ABSTRACT

INTRODUCTION The efficacy of cognitive behavioral treatments of insomnia has been well-documented in adults of all ages (1). A major challenge facing behavioral sleep medicine experts is how to best disseminate cognitive behavioral treatments to patients in primary care settings. A major barrier to the routine provision of such interventions in primary care settings is the length of the time required for treatment. Cognitive behavioral interventions have traditionally been administered over the course of 6 to 10 sessions lasting 50 to 90 minutes each (1). Another barrier is the common approach of providing treatment on a one-to-one basis. It is not difficult to see how lengthy intervention periods and individually administered treatment combine to consume a great deal of clinician time-–a valuable and often limited resource in primary care settings. As a result, access to cognitive behavioral treatments for insomnia is frequently limited outside of a few select academic medical settings and specialized sleep treatment centers. Both of the intervention approaches presented in this chapter represent methods of treatment administration that offer potential solutions to these barriers.

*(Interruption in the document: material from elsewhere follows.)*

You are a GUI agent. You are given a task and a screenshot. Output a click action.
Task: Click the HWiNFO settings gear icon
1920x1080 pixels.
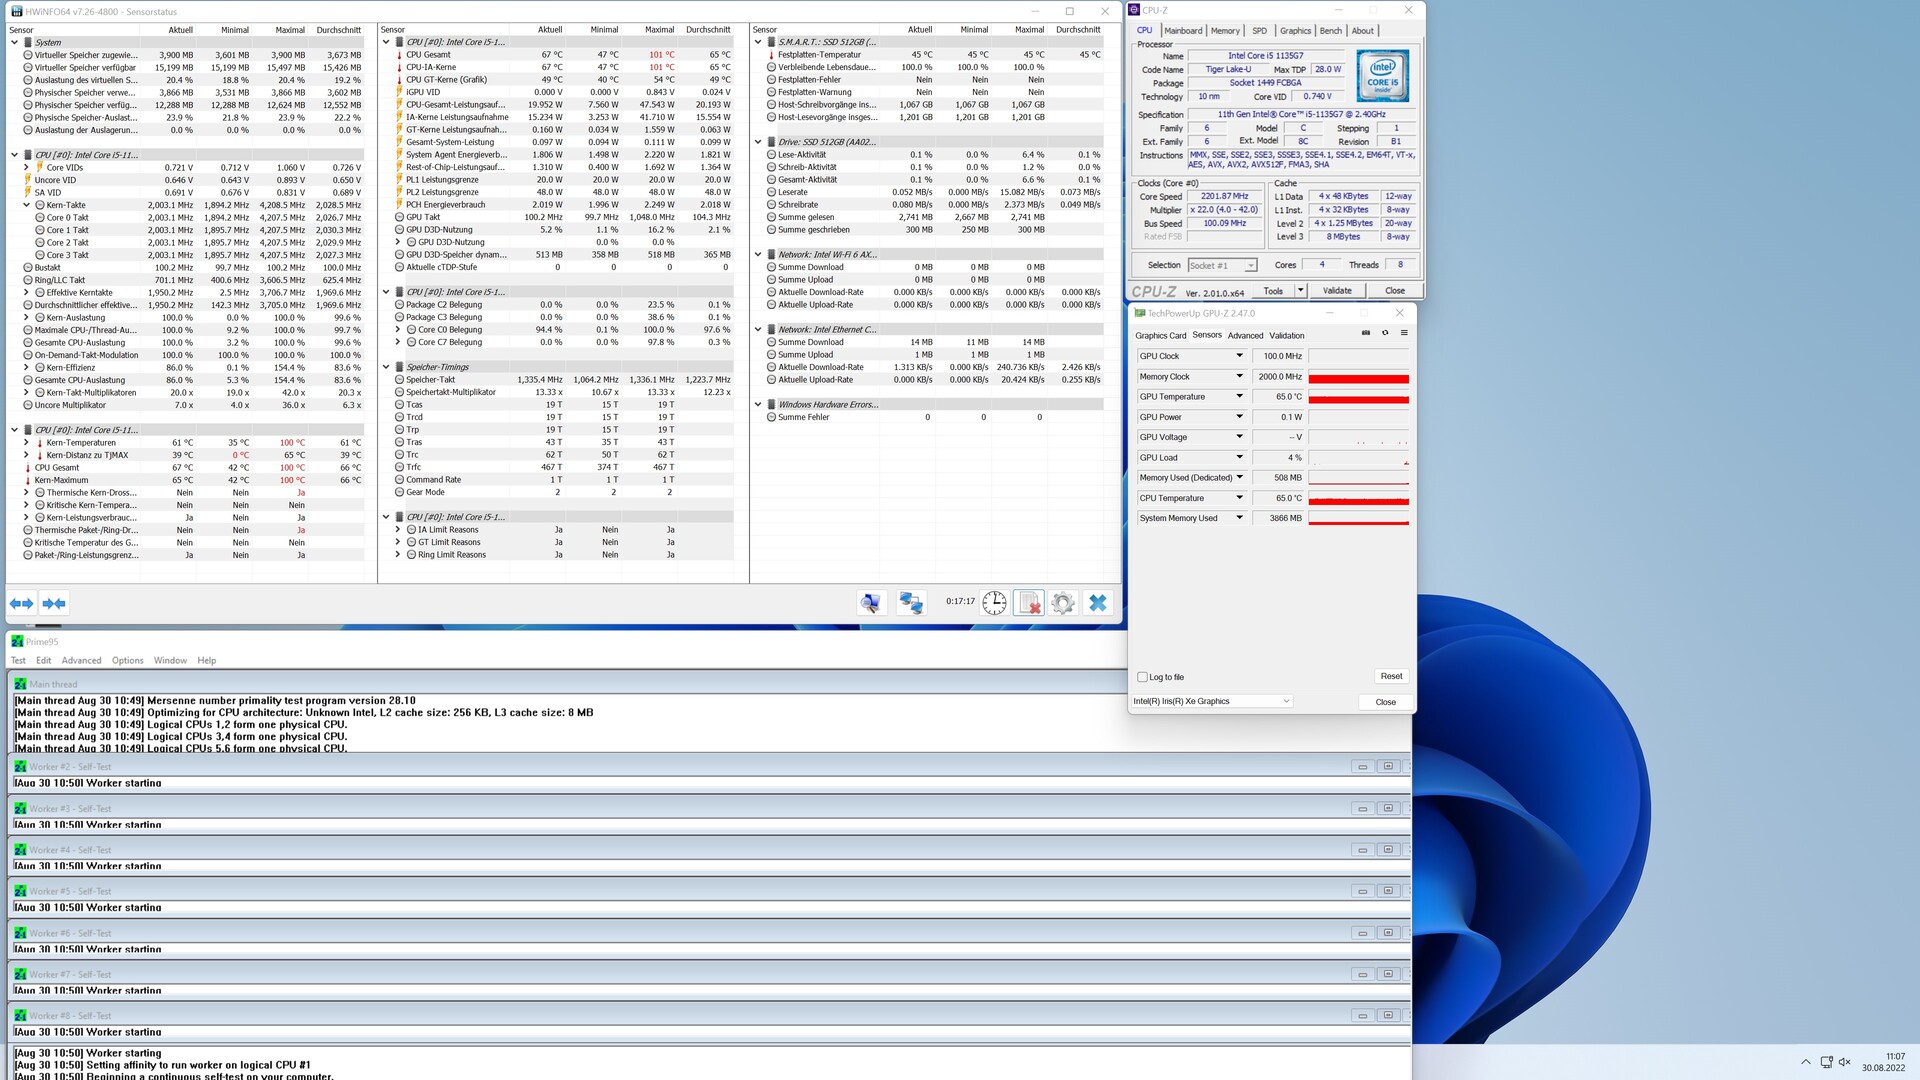pyautogui.click(x=1063, y=603)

For example, shortened protocols and group treatment (treating more than one patient at a time) can make the best use of available healthcare provider resources by reducing demands on clinician time. Importantly, evidence suggests that these alternative approaches to administering cognitive behavioral treatment of insomnia can be adopted without compromising treatment quality. As will be presented in this chapter, research indicates that both brief and group approaches can be as efficacious in the treatment of insomnia as traditional cognitive behavioral protocols. Additionally, although the majority of research on these approaches has examined their efficacy, a smaller body of evidence provides promising preliminary support for their effectiveness as well. The first half of this chapter provides an overview of brief interventions, while the second half focuses on group therapy.